Hacker News new | ask | show | jobs
by unimportant 4100 days ago
It's kinda weird to suck up to Apple by claiming it's a great strategy upfront without there being any proven sales success.

I don't think there is much of a demand for smart watches and the luxury edition will make many people think if they want to support a company that offers outrageously priced products along with normal priced products, as both hipsters that can easily afford apple products and wealthy people might not vibe with a dual strategy like this.

3 comments

One of the Tested guys pointed out there was a big hazard with Apple eroding the feel of it's brand - no matter who you are, if you buy an iPhone then you have the same iPhone as any celebrity.

With the watch...that's only going to be kind of marginally true: you'll have the same electronics package, but there's an importance psychological difference when Apple is also selling the $10,000 Kanye-edition watch in the same store (and has to publicly assign importance to that - they can't do that and then publicly be smug about it being a waste of money).

Legit point.

However I will point out that it hasn't hurt Beats headphones.
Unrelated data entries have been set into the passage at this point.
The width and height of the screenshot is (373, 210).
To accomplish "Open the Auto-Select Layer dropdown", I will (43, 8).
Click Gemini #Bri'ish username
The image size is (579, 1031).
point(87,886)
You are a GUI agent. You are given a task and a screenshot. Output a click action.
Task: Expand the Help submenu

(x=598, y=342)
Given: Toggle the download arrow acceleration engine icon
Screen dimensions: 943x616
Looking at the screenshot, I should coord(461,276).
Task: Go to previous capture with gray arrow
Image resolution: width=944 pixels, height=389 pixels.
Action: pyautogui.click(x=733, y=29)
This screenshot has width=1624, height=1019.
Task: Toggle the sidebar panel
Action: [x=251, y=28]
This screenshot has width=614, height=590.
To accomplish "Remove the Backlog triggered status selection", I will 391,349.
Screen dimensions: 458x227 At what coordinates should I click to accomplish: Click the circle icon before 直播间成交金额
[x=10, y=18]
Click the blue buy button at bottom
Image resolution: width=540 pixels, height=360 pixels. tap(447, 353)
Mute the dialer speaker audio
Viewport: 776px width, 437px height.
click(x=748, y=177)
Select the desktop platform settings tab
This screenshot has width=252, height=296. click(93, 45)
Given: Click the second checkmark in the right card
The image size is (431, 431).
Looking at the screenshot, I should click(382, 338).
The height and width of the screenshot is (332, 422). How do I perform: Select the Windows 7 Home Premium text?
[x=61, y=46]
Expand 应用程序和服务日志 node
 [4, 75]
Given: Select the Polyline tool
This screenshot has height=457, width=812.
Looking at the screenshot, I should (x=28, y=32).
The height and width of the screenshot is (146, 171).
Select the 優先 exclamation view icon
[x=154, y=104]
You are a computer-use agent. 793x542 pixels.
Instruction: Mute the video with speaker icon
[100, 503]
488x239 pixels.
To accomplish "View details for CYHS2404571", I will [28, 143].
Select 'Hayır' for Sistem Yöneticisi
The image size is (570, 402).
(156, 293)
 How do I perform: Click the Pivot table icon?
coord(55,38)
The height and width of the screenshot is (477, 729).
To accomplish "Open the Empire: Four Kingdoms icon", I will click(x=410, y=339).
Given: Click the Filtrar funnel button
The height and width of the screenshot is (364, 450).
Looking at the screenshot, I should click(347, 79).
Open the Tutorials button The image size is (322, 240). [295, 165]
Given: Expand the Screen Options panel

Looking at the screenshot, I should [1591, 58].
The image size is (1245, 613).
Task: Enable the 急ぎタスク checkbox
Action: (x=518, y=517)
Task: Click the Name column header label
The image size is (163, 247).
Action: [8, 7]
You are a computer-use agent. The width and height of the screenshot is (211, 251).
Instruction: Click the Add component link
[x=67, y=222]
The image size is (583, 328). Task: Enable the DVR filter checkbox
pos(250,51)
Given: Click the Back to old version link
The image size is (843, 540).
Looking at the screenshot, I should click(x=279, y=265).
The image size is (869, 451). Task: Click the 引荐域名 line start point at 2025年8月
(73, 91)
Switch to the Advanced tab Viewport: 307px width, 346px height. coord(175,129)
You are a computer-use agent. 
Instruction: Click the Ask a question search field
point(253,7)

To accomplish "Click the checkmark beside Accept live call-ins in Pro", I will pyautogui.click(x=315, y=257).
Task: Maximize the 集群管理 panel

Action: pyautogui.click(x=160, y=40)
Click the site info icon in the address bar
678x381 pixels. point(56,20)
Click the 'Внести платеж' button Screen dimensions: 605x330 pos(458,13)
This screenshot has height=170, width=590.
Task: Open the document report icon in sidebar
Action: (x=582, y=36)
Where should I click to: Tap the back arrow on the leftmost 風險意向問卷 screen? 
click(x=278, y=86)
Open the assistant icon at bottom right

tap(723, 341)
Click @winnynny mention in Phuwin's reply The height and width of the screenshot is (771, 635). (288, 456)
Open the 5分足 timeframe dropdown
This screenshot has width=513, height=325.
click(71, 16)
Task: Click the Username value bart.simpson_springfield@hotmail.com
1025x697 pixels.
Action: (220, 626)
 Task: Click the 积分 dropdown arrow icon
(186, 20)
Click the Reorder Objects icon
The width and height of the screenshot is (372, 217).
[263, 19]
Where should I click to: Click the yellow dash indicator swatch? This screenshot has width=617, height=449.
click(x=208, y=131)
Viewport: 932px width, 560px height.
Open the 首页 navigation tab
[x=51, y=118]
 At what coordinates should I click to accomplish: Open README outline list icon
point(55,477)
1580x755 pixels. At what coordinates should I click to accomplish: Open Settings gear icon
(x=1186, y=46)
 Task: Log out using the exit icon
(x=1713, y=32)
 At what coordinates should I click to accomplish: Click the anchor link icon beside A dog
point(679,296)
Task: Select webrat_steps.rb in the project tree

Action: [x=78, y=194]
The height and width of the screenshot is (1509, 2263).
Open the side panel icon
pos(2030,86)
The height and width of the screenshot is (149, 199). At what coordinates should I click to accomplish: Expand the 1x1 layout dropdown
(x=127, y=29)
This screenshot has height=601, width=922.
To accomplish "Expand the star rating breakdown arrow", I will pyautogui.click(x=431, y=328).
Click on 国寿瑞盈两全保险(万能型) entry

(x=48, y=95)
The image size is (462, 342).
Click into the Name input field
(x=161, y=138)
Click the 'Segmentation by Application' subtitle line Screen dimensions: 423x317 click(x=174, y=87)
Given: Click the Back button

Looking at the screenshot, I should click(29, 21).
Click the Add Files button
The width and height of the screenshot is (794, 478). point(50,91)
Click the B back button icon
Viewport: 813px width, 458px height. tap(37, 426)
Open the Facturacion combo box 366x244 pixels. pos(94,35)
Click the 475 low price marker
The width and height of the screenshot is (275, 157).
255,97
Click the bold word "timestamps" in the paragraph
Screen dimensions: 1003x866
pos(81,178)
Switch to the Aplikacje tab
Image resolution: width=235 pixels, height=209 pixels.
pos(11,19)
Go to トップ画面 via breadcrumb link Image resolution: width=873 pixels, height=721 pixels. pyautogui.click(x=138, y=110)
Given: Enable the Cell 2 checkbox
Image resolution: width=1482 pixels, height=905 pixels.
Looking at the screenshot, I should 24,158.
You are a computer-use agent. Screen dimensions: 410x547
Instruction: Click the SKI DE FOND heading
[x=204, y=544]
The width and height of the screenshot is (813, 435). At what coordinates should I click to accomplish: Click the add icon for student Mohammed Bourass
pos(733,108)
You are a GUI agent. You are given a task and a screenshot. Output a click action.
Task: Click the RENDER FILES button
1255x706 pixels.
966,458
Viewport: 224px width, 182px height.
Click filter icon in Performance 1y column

They are VERY big on celeb' endorsements, but sell tons of different editions/looks. Their brand and ability to sell $14 headphones for $200 hasn't been damaged.

But they don't sell $10,000 headphones direct. And Beats has the same model: "same as the stars use to mix their tracks".

Of course that's complete garbage, but its a much easier sell when the only headphones you sell are an affordable $200-400 range with "justifiable" reasons for it.

Watch doesn't work as a Veblen product because it falls into the uncanny valley of not quite being unaffordable enough.

A $1,000,000 watch in a limited edition of 25 would do much less damage to the brand than a $17,000 watch in a limited edition of ????

Median buyers know that they can never afford $1,000,000 for a watch. So at that price it remains a celebrity fantasy product, and some the fantasy gets reflected onto the rest of the range.

$small-number,000 is - paradoxically - almost, but not quite, affordable. It's not any more expensive than many cars, and people buy those all the time.

But the only extra value is the case and the strap. So it looks a like you're paying a lot to pay a lot, and getting something very mass market for the money.

With a nicer strap and case. But people don't buy watches for the strap or the case.

Now you have an "exclusive" product that isn't producing the right exclusivity signals, but at the same time it's expensive enough to seem gratuitously and irritatingly unreachable.

There's nothing insanely great about this. I don't think Steve Jobs would have done it. (I mean - who knows? But historically, there's good reason to suspect this wouldn't have worked for him.)

The $10,000 version will have limited availability, in terms of watches produced and where you can actually buy it.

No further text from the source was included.